Le jeûne et la prière

Marthe Robin, une mystique du XXème siècle qui a attendue une nouvelle Pentecôte d’Amour.

« Alors les disciples s’approchèrent de Jésus, et lui dirent en particulier : Pourquoi n’avons-nous pu chasser ce démon ? C’est à cause de votre incrédulité, leur dit Jésus. Je vous le dis en vérité, si vous aviez de la foi comme un grain de sénevé, vous diriez à cette montagne : Transporte-toi d’ici là, et elle se transporterait ; rien ne vous serait impossible. Mais cette sorte de démon ne sort que par la prière et par le jeûne. » (Mt 17, 21, Bible Segond)

En écrivant cet article j’ai un peu l’impression de faire mon testament et de dire les dernières choses importantes qui doivent être dites ici, du moins avant plusieurs mois. Et de fait un orage se lève à l’horizon, et il nous faut prendre des moyens adaptés pour nous y préparer. Ne croyez pas que je parte pour un endroit désert à la manière survivaliste, mais il me semble opportun de mettre un peu de distance entre ma vie et les logiques du monde pour bien vivre ce qui va venir.

Et de fait, nous sommes pris aujourd’hui dans un combat entre d’un côté le diable et l’esprit du monde, et de l’autre l’avènement du Royaume et la civilisation de l’amour. Nous avons tâché de décrire cela dans nos articles : L’Église peut-elle changer le monde ? Et L’heure de Marie. Nous y avons parlé de certains moyens pour bien vivre ce moment, en particulier de l’importance de l’adoration eucharistique et de la dévotion mariale. Mais nous voudrions insister ici sur les deux moyens donnés par Jésus en Mt 17, 21 (qui étrangement ne figurent pas dans la traduction liturgique) : le jeûne et la prière.

Pour bien les comprendre, resituons-nous dans ce que nous disions sur le rapport entre l’Église et le monde. Le monde n’est pas mauvais, mais il a été livré par le péché au pouvoir du diable, qui est devenu le prince de ce monde. Du coup, les logiques du monde, si nous les suivons, nous conduisent inexorablement dans les mains du diable. Le Seigneur a prié non pas pour nous retirer du monde, mais pour nous préserver du Mauvais. Nous sommes dans le monde, mais pas du monde. Et il nous faut user des choses du monde, mais tout en en gardant une certaine méfiance, en restant vigilants, et en sachant parfois s’en déprendre. C’est le sens du jeûne, d’abord alimentaire pour nous y habituer, puis plus largement sur d’autres dimensions de notre vie.

Aujourd’hui, même si cela reste la porte d’entrée éducative, le jeûne alimentaire n’est guère ce qui plaît le plus au Seigneur.

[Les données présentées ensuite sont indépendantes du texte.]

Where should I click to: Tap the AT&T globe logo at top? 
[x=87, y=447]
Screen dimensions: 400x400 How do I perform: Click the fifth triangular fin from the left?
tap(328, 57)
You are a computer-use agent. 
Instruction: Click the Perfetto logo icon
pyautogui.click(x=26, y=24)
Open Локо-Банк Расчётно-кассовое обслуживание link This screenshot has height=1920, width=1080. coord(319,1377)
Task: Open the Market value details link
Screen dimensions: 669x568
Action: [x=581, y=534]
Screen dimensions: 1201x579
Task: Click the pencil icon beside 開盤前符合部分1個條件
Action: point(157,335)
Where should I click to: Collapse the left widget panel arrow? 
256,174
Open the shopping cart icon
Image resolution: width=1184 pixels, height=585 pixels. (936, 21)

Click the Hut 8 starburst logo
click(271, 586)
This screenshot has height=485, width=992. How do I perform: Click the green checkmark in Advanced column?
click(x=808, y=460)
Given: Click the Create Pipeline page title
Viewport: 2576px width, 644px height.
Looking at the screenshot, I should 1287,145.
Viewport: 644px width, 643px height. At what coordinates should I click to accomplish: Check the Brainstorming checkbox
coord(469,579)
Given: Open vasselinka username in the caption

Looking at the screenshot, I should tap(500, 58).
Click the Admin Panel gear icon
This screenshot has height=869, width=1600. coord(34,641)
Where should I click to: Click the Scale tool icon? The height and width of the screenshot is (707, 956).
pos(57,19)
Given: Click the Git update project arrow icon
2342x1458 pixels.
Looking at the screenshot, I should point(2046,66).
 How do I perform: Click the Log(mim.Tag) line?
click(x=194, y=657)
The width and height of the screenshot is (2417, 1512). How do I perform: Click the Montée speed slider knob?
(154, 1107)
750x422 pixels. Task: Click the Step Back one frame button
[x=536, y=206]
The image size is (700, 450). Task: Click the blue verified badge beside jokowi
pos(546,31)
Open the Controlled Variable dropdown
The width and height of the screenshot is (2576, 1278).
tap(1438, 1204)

Le père Marie-Eugène de l’Enfant-Jésus disait à ce sujet que notre humanité moderne très abîmée (l’esprit vivifiant de moins en moins la matière) et dont le vice principal est (ou était) l’orgueil risque d’obtenir par des jeûnes trop importants plus de mal que de bien. Non, le jeûne qui plaît au Seigneur, c’est de se déprendre des choses du monde qui ne glorifient pas Dieu (ou pas assez), pour se tourner vers la prière, la rencontre, et les œuvres de Miséricorde, pour prendre soin de sa famille et de ceux qui en ont besoin, et pour aller vers les réalités qui nous rapprochent du mystère de l’Incarnation. Nous ajoutons ce dernier point, car c’est celui-là qui est le plus attaqué aujourd’hui : virtualisation, effacement des signes religieux, ou des signes tout courts, diminution des gestes concrets d’attention et d’amour avec ceux qui nous entourent, etc.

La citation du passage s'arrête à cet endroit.